Viktor Janukowitsch ist ein Mann von gestern. Das zeigte am Dienstag auch sein zweiter öffentlicher Auftritt in Russland nach seiner Entmachtung. Über seinen behaupteten "legitimen Anspruch“, an die Regierung in Kiew zurückzukehren, ist die Geschichte längst hinweggegangen. Unsinn ist es auch, wenn Janukowitsch vom "Terror“ seiner Gegner spricht. Die Revolutionäre auf dem Maidan haben vom Recht auf Widerstand gegen ein zutiefst korruptes, mafiaartiges Regime Gebrauch gemacht.

Allerdings gerät bei der Beurteilung der Lage in der Ukraine nicht nur bei Janukowitsch und seinem Schutzherrn, dem russischen Präsidenten Wladimir Putin, einiges durcheinander. Auch in der europäischen Öffentlichkeit herrschen in manchen Punkten - vorsichtig formuliert - Unklarheit und Unverständnis. Das gilt zuallererst mit Blick auf die neuen Machthaber in Kiew, die zwar keine "Terroristen“ sind, aber auch keine Heiligen, sondern Politiker, Aktivisten und einfache Bürger mit ihren je eigenen Interessen.

Das beste Beispiel dafür sind jene nationalistischen Kräfte, die Putin und Janukowitsch immer wieder Steilvorgaben geben, um die gesamte Oppositionsbewegung als "faschistisch unterwandert“ brandmarken zu können. Der inzwischen bereits berühmt-berüchtigte Rechte Sektor von Dmitri Jarosch, der Kampfverband Samoobrona (Selbstverteidigung) unter Andrej Parubij und die rechtsnationale Partei Swoboda (Freiheit) von Oleg Tjagnibok haben den Euro-Maidan in Wirklichkeit keineswegs im Griff, wie es der Kreml suggeriert, während der Westen das Phänomen bagatellisiert.

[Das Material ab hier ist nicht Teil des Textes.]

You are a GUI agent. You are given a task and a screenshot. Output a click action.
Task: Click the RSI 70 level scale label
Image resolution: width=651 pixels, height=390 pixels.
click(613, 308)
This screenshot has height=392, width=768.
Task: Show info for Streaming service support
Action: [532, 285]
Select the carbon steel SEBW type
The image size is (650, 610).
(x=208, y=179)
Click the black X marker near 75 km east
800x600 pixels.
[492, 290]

Die Wahrheit ist schlicht. Die rechten Kräfte versuchen, wie die früheren Oppositionsparteien von Julia Timoschenko und Vitali Klitschko auch, sich eine gute Startposition für die anstehenden Wahlen zu erarbeiten. Und sie vertreten nicht zuletzt westukrainische Interessen. Das wiederum ist mehr als verständlich, wenn man weiß, dass Janukowitsch ganze Regionen und Metropolen wie Lemberg über Jahre hinweg am ausgestreckten Arm verhungern ließ. Er kürzte oder strich staatliche Zuwendungen, wo er nur konnte. Selbst vor der Fußball-Europameisterschaft 2012, als Lemberg einer von vier ukrainischen Austragungsorten war, floss fast alles Geld nach Kiew und in den Osten des Landes, nach Charkiw und Donezk.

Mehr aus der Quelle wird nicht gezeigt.